Akibat tabrakan itu, mobil milik sang dokter penyok di bagian kiri depan. Sedangkan, pengendara motor, kondisinya jauh lebih parah. Usai benturan yang cukup keras, ia terlempar hingga jatuh terseret. Sebelum terguling hingga ke dalam saluran air, tubuhnya sempat membentur trotoar.
Akibatnya, ia mengalami luka-luka pada wajah dan kaki. Bukan itu saja, tubuhnya mengalami lebam. Paling parah, luka di lengan bagian kanan.
Asri mendapatkan 27 jahitan di lengannya usai mengalami luka robek di lengan bagian dalam.
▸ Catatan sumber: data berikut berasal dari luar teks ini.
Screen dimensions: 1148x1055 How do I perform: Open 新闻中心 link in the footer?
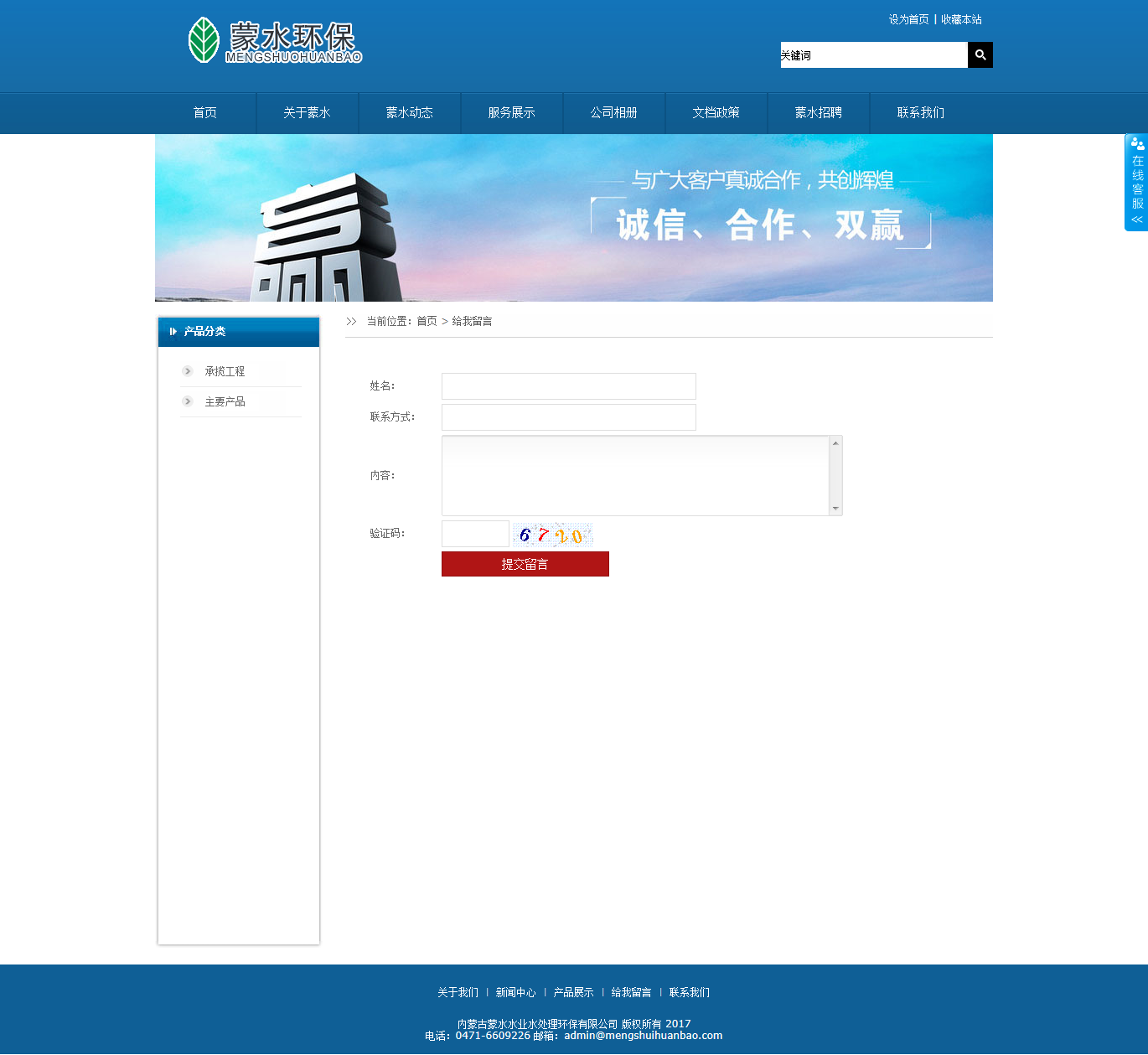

Menurut korban, Ia sempat tak sadarkan diri sesaat setelah tabrakan.
Kondisi motornya rusak dan lecet. Bahkan, handle koplen, patah.
Usai tabrakan, dokter tersebut tak mau menanggung biaya dan proses pengobatan si pengendara motor. Alasannya, ia juga menjadi korban karena mobilnya penyok.
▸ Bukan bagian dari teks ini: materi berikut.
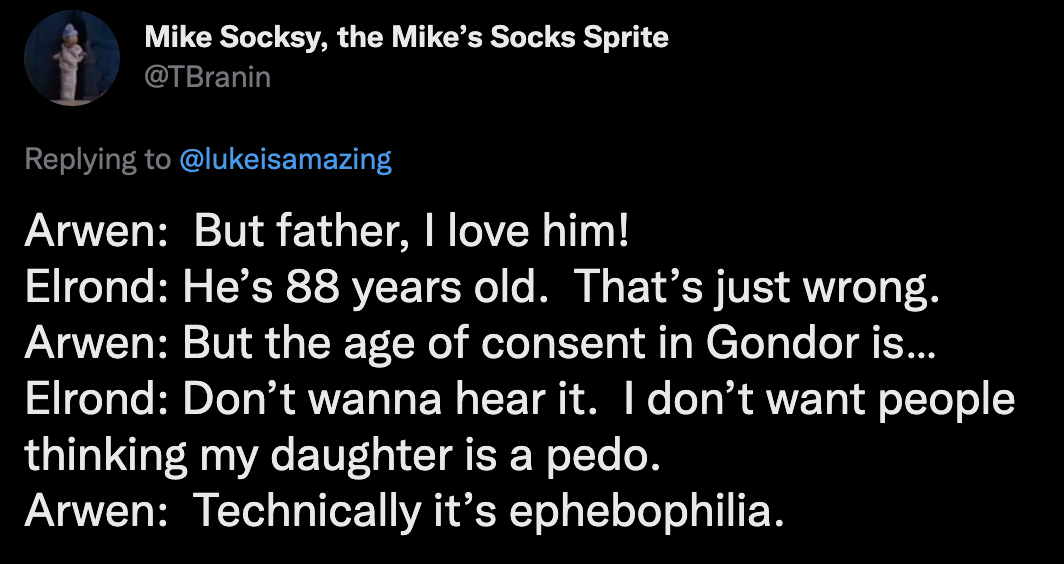Select the line 'But father, I love him!'
This screenshot has width=1064, height=564.
point(412,233)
Si dokter, bahkan menghindari korban yang setelah kejadian langsung dilarikan ke dalam rumah sakit untuk ditawat. Ia bersikukuh, posisi pengendara motor salah saat kejadian, hingga juga ikut menyebabkan mobilnya penyok.
Setelah beberapa saat, keluarga dan rekan korban langsung mendatangi rumah sakit. Dokter FF akhirnya mengaku bersedia menanggung biaya pengobatan. Namun, hal ini ia sampaikan dibawah tekanan keluarga korban.
Ternyata, setelah korban dirawat dan dijahit luka-lukanya, biaya pengobatan Asri, menurut sang dokter bisa ditanggung pihak Jasa Raharja. Sehingga, tak harus merogoh kocek, ia menunggu pihak Jasa Raharja menyelesaikan pembayaran pengobatan Asri.
Akibat langkah yang ia tempuh, keluarga korban menganggap ia tidak peduli kondisi Asri. Salah satu alasannya, proses pengurusan di Jasa Raharja, diselesaikan oleh pihak keluarga dan rekan-rekan korban.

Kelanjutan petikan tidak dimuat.